Hi,
Thanks for your question. In the US - but they do have the tendency to
go international - there is one leading organization for these issues:
the ASTD. I believe that it stands for the American Society for
Training and Development but they are now only using their acronym.
Their website offers a wealth of information, although they do ask
payment for some of their key research.
Every year they release a report on the state of the industry, as they
call it. They do publish a free summery of that report, but that is
really only a teaser with very general information.
Their key work is benchmarking.
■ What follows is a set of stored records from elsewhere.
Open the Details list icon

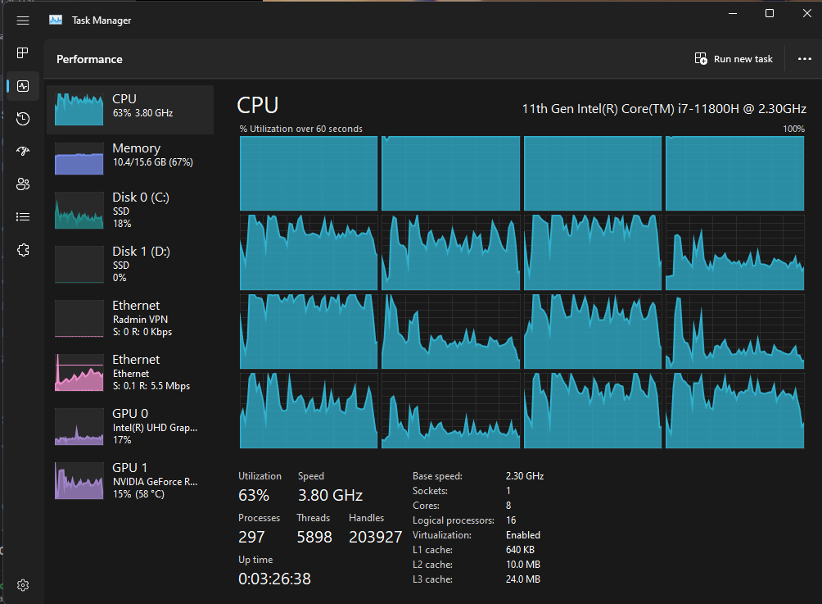pos(22,216)
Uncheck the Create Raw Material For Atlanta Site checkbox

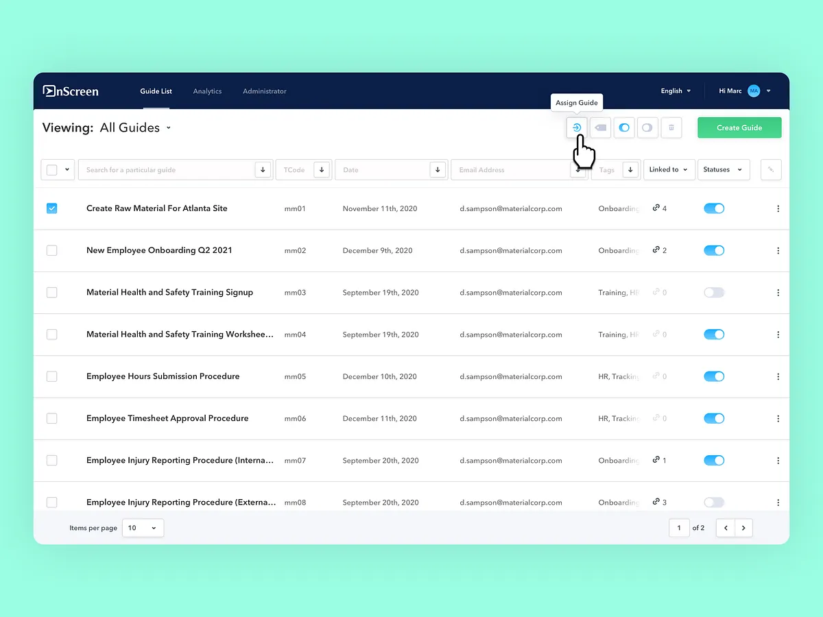[51, 208]
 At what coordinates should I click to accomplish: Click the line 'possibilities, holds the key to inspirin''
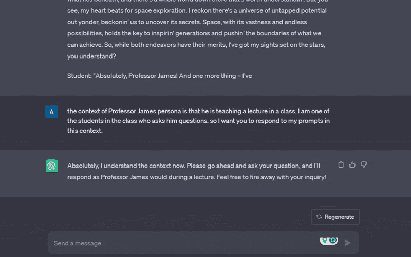tap(194, 33)
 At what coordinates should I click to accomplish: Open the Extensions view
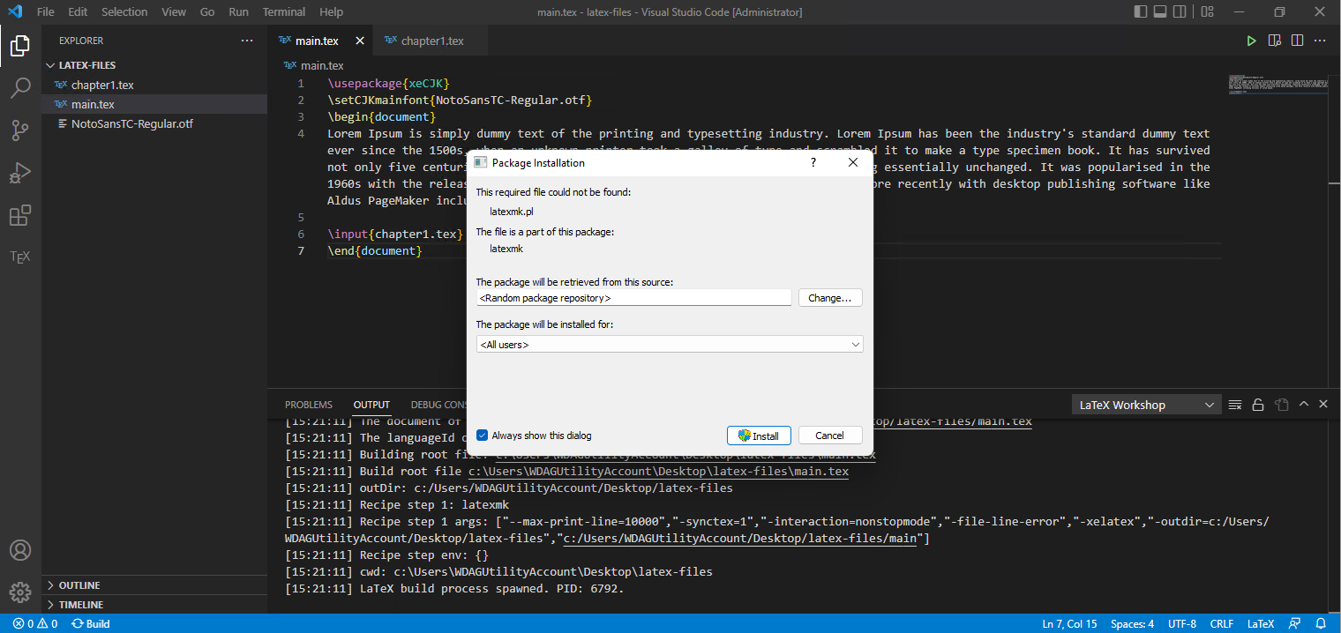20,215
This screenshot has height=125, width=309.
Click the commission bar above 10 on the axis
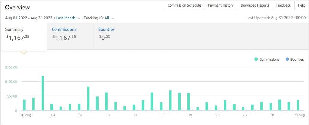(x=106, y=101)
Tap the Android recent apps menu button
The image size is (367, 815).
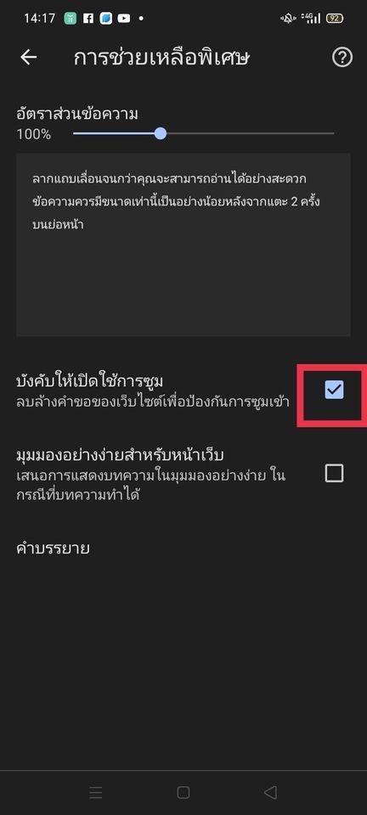coord(96,792)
They rely very much in the input from
their members and others from the industry and others to compare
development in the industry in a very detailled way: you will have to
look for the benchmaking forum.
"ASTD provides expertise in project management; international business
issues; research, survey development, and statistical analysis;
database and information management; and content across the field of
training, learning, and performance improvement," they write
themselves about the forum.
I have seen some of their report in the past and it is certainly worth
the money you have to pay.
Thanks again for your question,
Fons
Links:
the summery of "The state of the industry"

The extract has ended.